[[ SELECTED EXTRACT open ]]
Annalise Jones before and afterBy: Annalise Jones

I grew up in a health conscious family. We used natural health care as much as possible. We never had soda or sugary cereal; desserts were rare. For a family home evening treat we would have almonds or apple juice. Almonds were a treat because they’re too expensive to eat regularly (with a family of ten!), but that same economic factor also meant that we relied more on cheap processed dinner foods such as Ramen noodles, macaroni and cheese, and hot dogs.

Things changed when I was a teenager. My parents became better informed and decided to give up animal products. Our dinners switched to couscous, whole wheat veggie pizza, and potatoes. I don’t remember anyone complaining much, but there was always the back up option of PB&J.

I was familiar with my parents’ reasons for making this change; I even did a presentation on the dangers of dairy products for my speech class. However I did not have personal conversion to the Word of Wisdom at this time. Pretty soon I was sneaking foods away from home and, once I got my drivers license, stopping at fast food places as much as possible. I have always been a big food addict, you see, and freedom just opened up a big world of possibilities!

A word on my health at this point in my life: I had depression, chronic yeast infections, hypoglycemia, parasites, acne, and serious fatigue. I also had an impulsive problem picking my skin, and I was covered in open sores. I played on the tennis team but had trouble doing the drills, and would always come in last when we jogged for warm-up. I was also insecure about my weight. I was heavier than all the other girls. My best friends were super skinny, and my cousin teased me about having extra jiggle.
[[ SELECTED EXTRACT closed ]]
> EXERCISE SET
a: Say whether each statement agrees with the account, answering yes or no and quoting the words that decide it.
(i) The family had soda only on special occasions.
(ii) The parents gave up animal products when the writer was a teenager.
(iii) The writer played on a tennis team.
b: Answer these questions from the account:
(i) How many people were in the family?
(ii) What was the back-up option at dinner?
(iii) What was the subject of the writer's speech class presentation?
The entries are unrelated to the account.
[[ DATA FOR ANALYSIS open ]]
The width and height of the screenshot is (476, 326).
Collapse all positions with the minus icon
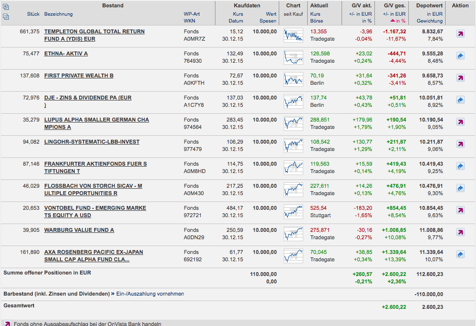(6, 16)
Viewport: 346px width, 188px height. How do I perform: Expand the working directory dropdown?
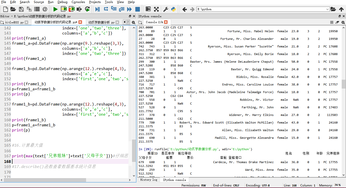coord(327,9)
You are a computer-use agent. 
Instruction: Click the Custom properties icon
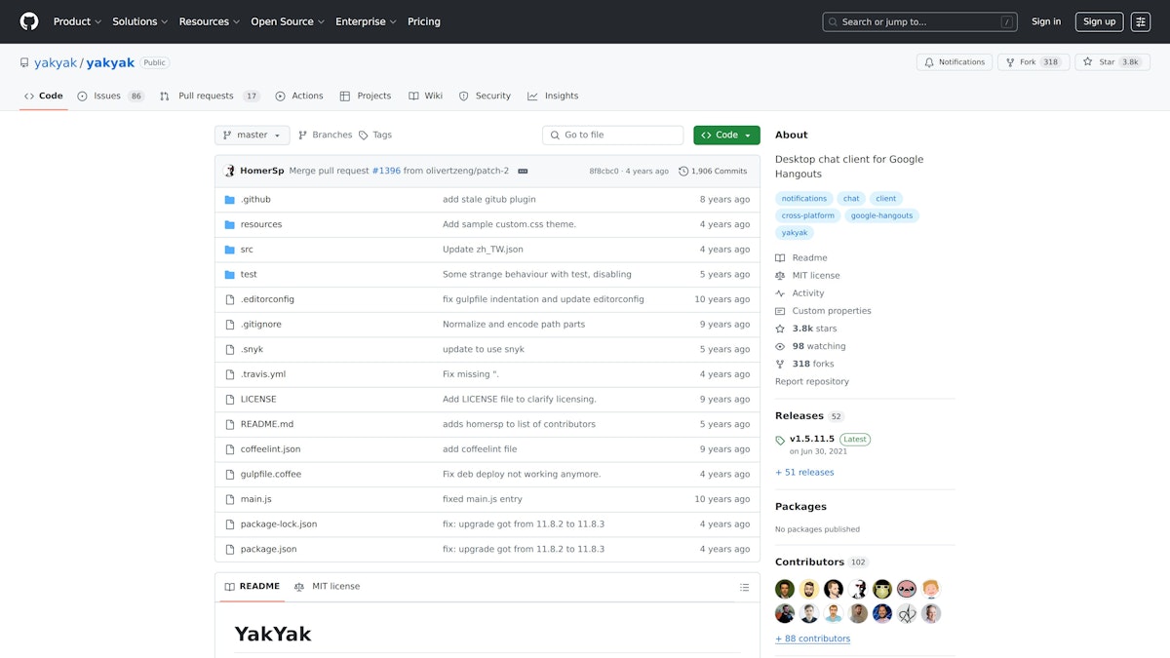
[[ DATA FOR ANALYSIS closed ]]
> SOLUTION SET
a:
(i) No: "We never had soda or sugary cereal"
(ii) Yes: "Things changed when I was a teenager. My parents became better informed and decided to give up animal products."
(iii) Yes: "I played on the tennis team"

b:
(i) Ten
(ii) PB&J
(iii) The dangers of dairy products